## SELECTED EXCERPT:
[START]
# Jim Root Jazzmaster - Is it worth the money?



## YouAreAwesome (Jan 29, 2015)

Hey guys,

First off: didn't want to bump an old thread, hope that starting a new one is ok. 

I have my eye on the Jim Root Jazzmaster for a while now. Specs are what I look for in a new guitar: mahogany body, EMG's, compound radius modern c shape neck and the satin finish. Like the looks and like the minimalist approach. And last but not least: like the guy and it's music and like Fender guitars. So far so good. 

My only doubt enters when I look at the pricing. For me, it's just a lot of money. Guitars with similar specs seems to be availiable (ESP seems to have some nice ones) for far less (25% to almost 50% less). Although I normally would wait for one to pop up second hand, I don't think this will happen anytime soon with this model. 

I don't have the option to test different guitars at once, because none of the guitars are availiable in a store nearby. 

What are your opinions? If you own a JR Jazzmaster: why not a different guitar with similar specs and do you think it's still worth the money? People who have considered buying one: what were your reasons not to buy one?


----------



## Duraesu (Jan 29, 2015)
[END]
Pointing rows for text and elements:
[START]
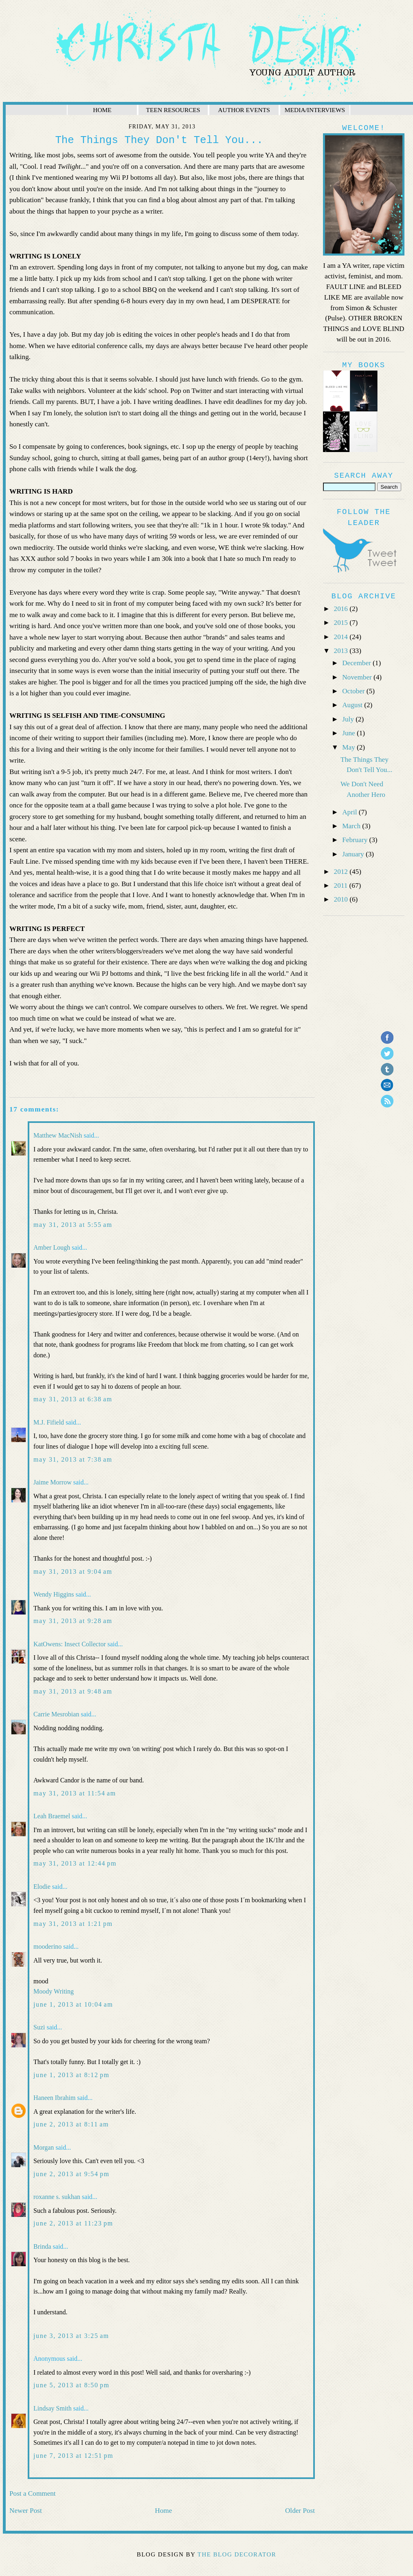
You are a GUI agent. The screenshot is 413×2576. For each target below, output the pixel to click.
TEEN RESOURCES (173, 109)
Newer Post (25, 2510)
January (354, 854)
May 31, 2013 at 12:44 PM (74, 1863)
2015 (342, 622)
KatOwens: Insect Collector (69, 1644)
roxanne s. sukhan (56, 2196)
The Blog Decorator (237, 2554)
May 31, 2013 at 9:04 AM (72, 1571)
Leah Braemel (51, 1816)
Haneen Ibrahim (54, 2097)
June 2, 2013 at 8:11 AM (71, 2124)
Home (163, 2510)
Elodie (42, 1886)
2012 (342, 872)
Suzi (39, 2027)
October (354, 691)
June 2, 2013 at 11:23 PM (73, 2223)
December (357, 663)
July (349, 719)
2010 (342, 899)
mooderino (47, 1946)
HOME (102, 109)
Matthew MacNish (57, 1135)
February (355, 840)
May (349, 747)
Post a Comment (32, 2493)
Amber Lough (51, 1247)
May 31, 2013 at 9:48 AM (72, 1691)
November (357, 677)
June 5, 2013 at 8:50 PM (71, 2385)
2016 (342, 609)
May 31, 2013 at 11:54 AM (74, 1793)
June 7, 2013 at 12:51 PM (73, 2455)
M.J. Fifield (48, 1422)
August (353, 705)
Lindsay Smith (52, 2408)
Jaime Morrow (52, 1482)
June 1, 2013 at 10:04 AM (73, 2004)
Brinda (42, 2246)
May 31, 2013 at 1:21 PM (73, 1923)
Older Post (300, 2510)
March (352, 826)
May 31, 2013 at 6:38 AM (72, 1399)
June (349, 733)
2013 (342, 651)
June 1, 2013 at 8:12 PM (71, 2074)
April (350, 812)
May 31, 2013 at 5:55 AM (72, 1224)
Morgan (43, 2147)
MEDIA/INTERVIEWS (315, 109)
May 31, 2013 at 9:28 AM (72, 1620)
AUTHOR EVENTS (244, 109)
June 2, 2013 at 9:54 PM (71, 2173)
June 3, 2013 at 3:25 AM (71, 2335)
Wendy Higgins (53, 1594)
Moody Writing (53, 1991)
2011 (341, 885)
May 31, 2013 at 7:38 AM (72, 1459)
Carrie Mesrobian (56, 1714)
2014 (342, 637)
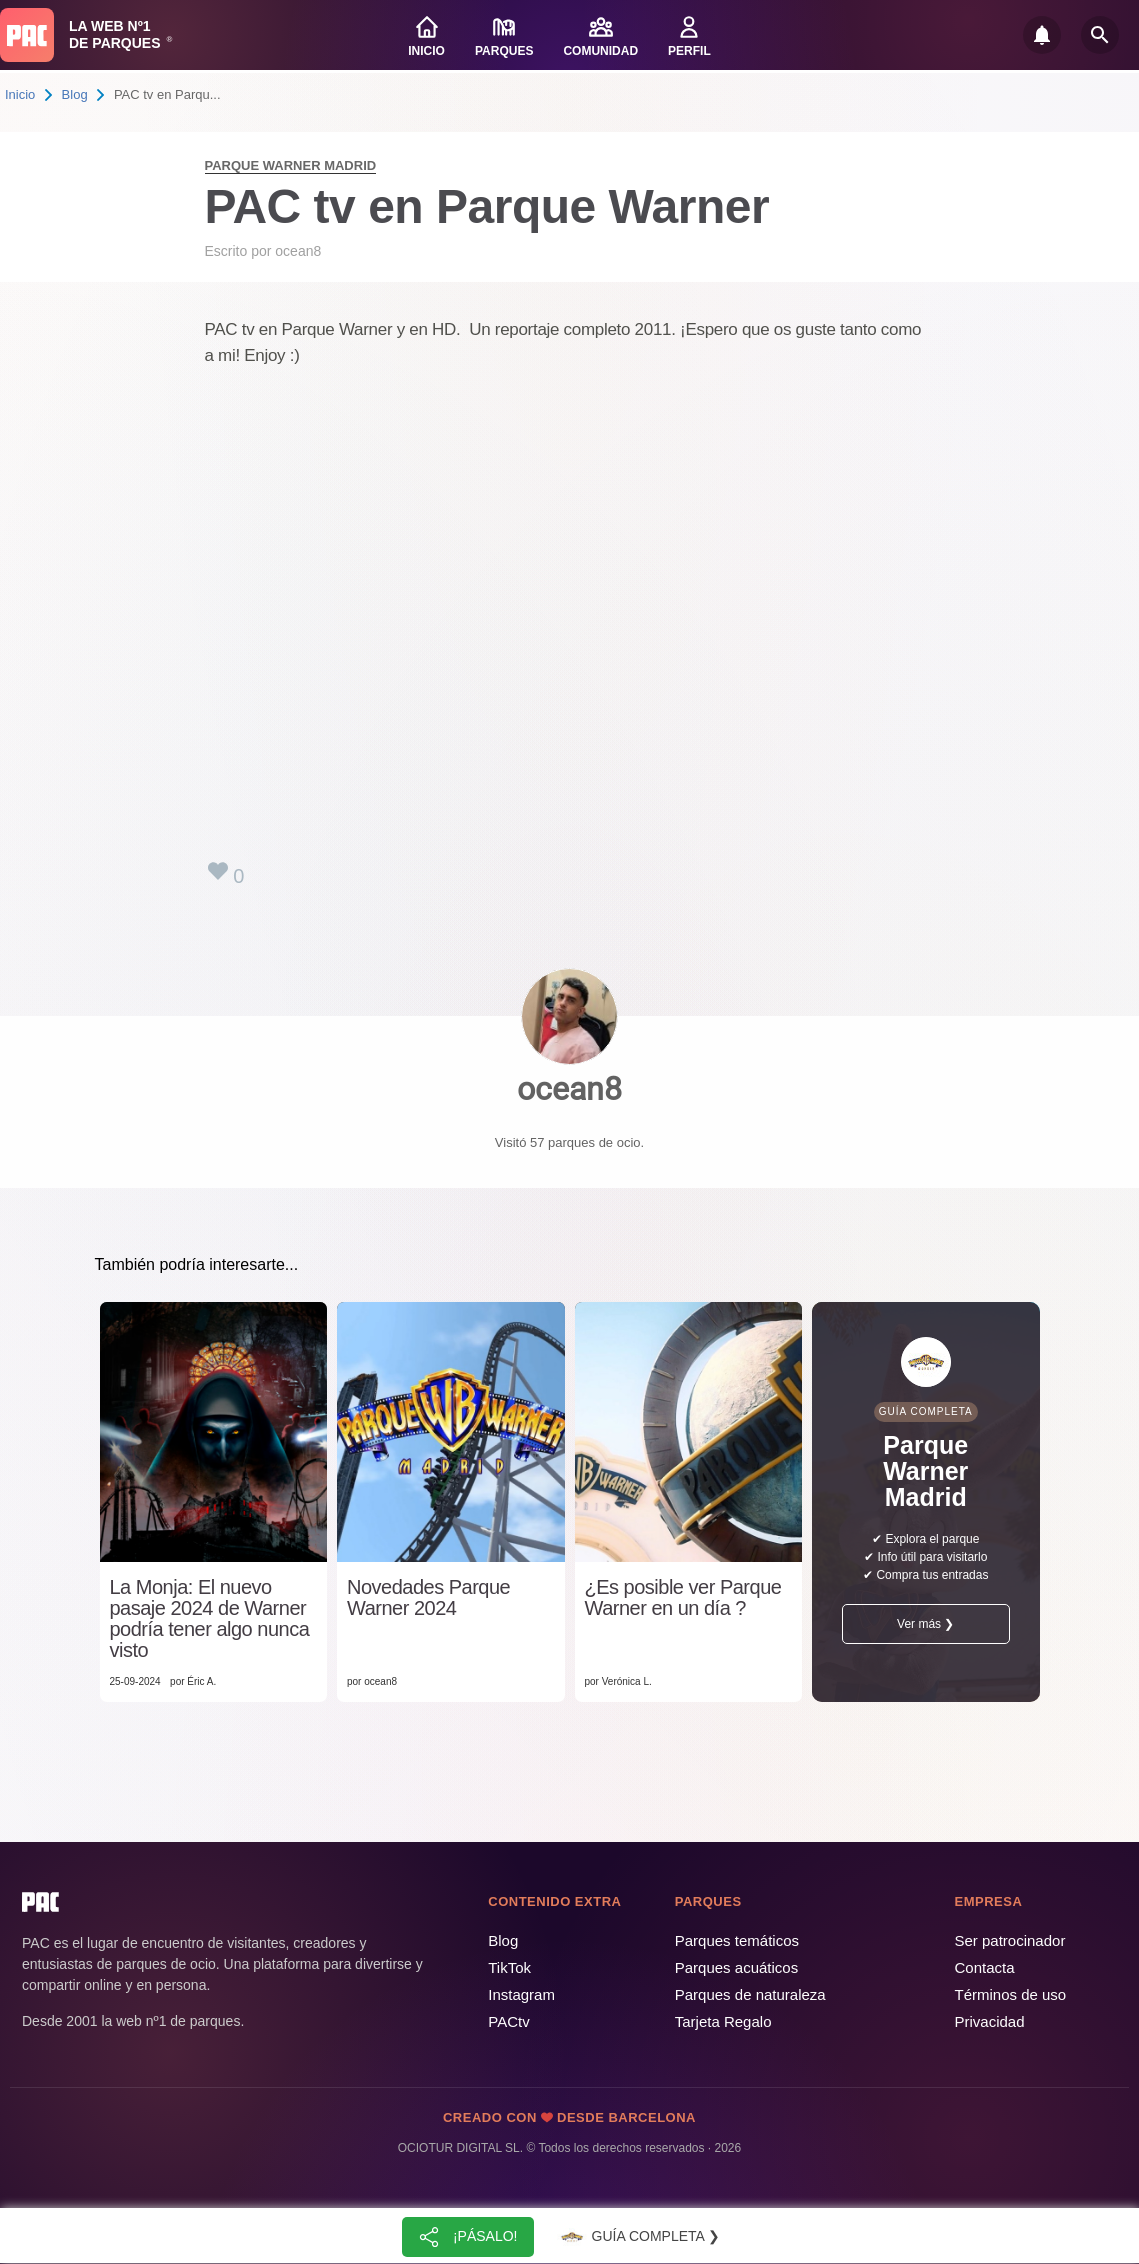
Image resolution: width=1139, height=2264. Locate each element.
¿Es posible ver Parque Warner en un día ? (683, 1598)
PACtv (508, 2021)
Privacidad (990, 2021)
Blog (75, 94)
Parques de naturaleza (750, 1994)
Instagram (521, 1994)
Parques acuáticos (736, 1967)
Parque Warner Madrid (291, 165)
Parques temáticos (737, 1940)
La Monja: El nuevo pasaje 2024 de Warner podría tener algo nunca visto (210, 1619)
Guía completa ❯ (638, 2237)
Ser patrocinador (1010, 1940)
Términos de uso (1011, 1994)
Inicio (20, 94)
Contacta (985, 1967)
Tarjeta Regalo (723, 2021)
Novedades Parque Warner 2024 (428, 1598)
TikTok (509, 1967)
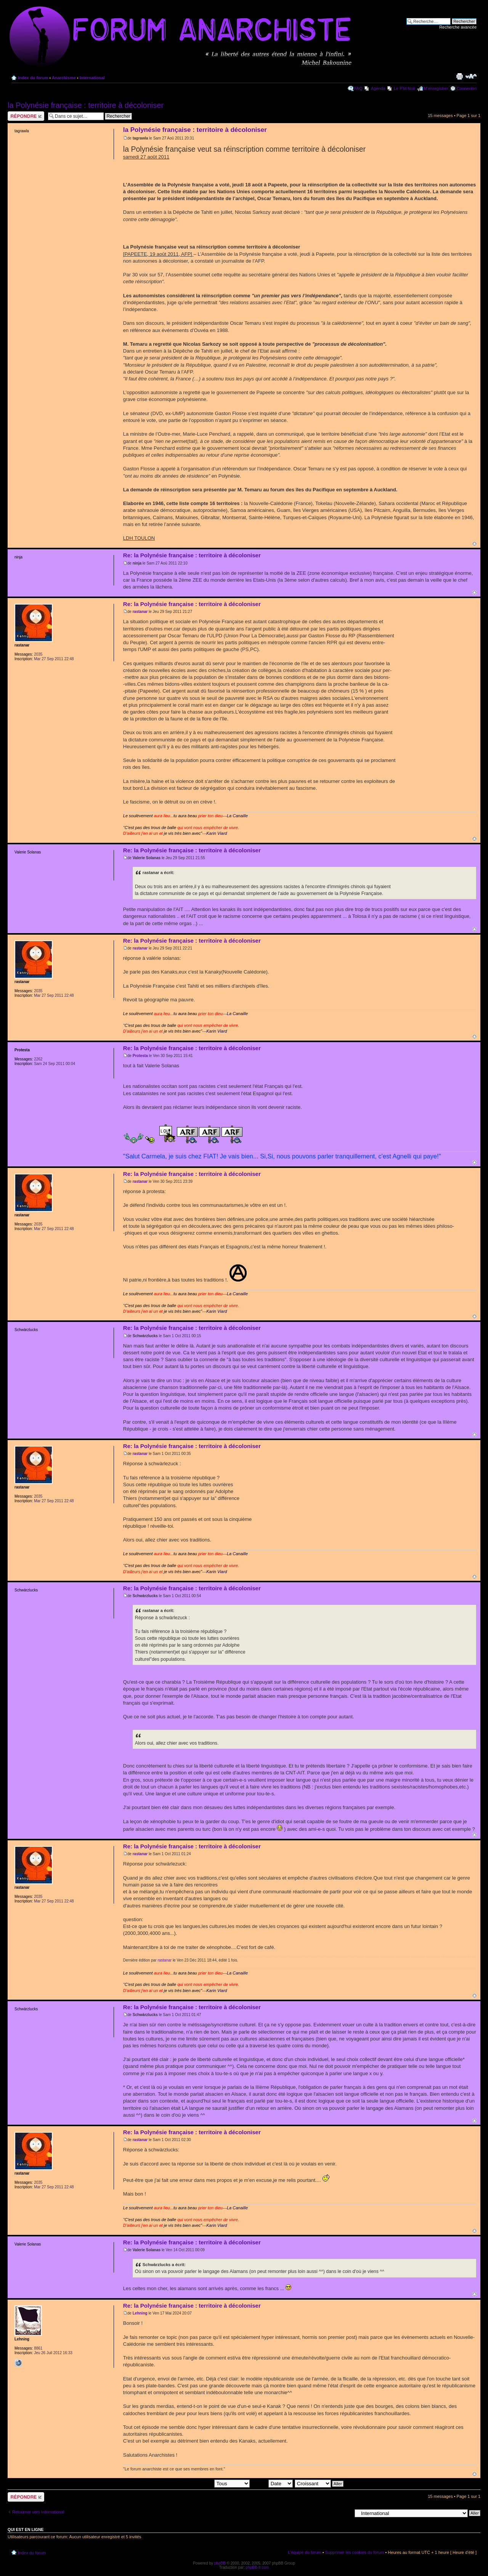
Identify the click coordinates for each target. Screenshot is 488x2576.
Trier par (271, 2483)
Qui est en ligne (26, 2529)
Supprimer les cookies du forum (354, 2552)
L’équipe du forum (304, 2552)
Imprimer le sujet (459, 76)
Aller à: (345, 2512)
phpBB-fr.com (257, 2567)
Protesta (140, 1056)
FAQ (358, 88)
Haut (474, 544)
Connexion (466, 88)
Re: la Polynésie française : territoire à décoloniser (192, 555)
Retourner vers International (38, 2512)
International (92, 77)
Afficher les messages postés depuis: (196, 2483)
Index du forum (33, 77)
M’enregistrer (436, 88)
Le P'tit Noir (405, 88)
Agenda (378, 88)
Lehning (140, 2313)
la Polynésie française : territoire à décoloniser (86, 105)
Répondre (26, 116)
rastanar (140, 612)
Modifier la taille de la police (471, 76)
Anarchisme (64, 77)
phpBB (220, 2563)
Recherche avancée (458, 27)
[END]
## STATED EXERCISE 1:
According to the Jazzmaster forum thread, how much less do guitars with similar specs cost?
## STATED EXERCISE 2:
Set down word for word the part of the Jazzmaster forum thread running from "My only doubt" down to "Duraesu (Jan 29, 2015)".

## OUTPUT 1:
From 25% to almost 50% less.

## OUTPUT 2:
My only doubt enters when I look at the pricing. For me, it's just a lot of money. Guitars with similar specs seems to be availiable (ESP seems to have some nice ones) for far less (25% to almost 50% less). Although I normally would wait for one to pop up second hand, I don't think this will happen anytime soon with this model. 

I don't have the option to test different guitars at once, because none of the guitars are availiable in a store nearby. 

What are your opinions? If you own a JR Jazzmaster: why not a different guitar with similar specs and do you think it's still worth the money? People who have considered buying one: what were your reasons not to buy one?


----------



## Duraesu (Jan 29, 2015)